→ **ABOUT THIS EXERCISE**
Copy every line below. Do not alter any of them.

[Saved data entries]
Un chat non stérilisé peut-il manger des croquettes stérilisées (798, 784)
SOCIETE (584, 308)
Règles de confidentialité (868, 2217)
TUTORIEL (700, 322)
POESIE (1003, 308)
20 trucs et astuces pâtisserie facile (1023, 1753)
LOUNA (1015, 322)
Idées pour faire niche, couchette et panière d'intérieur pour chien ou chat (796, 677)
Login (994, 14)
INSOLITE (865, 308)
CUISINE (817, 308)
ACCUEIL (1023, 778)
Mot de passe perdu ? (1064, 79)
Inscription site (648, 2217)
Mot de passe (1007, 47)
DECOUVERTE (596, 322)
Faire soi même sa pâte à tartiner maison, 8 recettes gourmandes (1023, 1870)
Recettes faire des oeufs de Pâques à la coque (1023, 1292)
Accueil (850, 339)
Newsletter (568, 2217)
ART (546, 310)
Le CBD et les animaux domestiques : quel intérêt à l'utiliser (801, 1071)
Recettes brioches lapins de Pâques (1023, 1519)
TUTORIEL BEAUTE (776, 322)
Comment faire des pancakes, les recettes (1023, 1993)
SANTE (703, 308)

→ **OUTPUT OF THE TASK**
Un chat non stérilisé peut-il manger des croquettes stérilisées (798, 784)
SOCIETE (584, 308)
Règles de confidentialité (868, 2217)
TUTORIEL (700, 322)
POESIE (1003, 308)
20 trucs et astuces pâtisserie facile (1023, 1753)
LOUNA (1015, 322)
Idées pour faire niche, couchette et panière d'intérieur pour chien ou chat (796, 677)
Login (994, 14)
INSOLITE (865, 308)
CUISINE (817, 308)
ACCUEIL (1023, 778)
Mot de passe perdu ? (1064, 79)
Inscription site (648, 2217)
Mot de passe (1007, 47)
DECOUVERTE (596, 322)
Faire soi même sa pâte à tartiner maison, 8 recettes gourmandes (1023, 1870)
Recettes faire des oeufs de Pâques à la coque (1023, 1292)
Accueil (850, 339)
Newsletter (568, 2217)
ART (546, 310)
Le CBD et les animaux domestiques : quel intérêt à l'utiliser (801, 1071)
Recettes brioches lapins de Pâques (1023, 1519)
TUTORIEL BEAUTE (776, 322)
Comment faire des pancakes, les recettes (1023, 1993)
SANTE (703, 308)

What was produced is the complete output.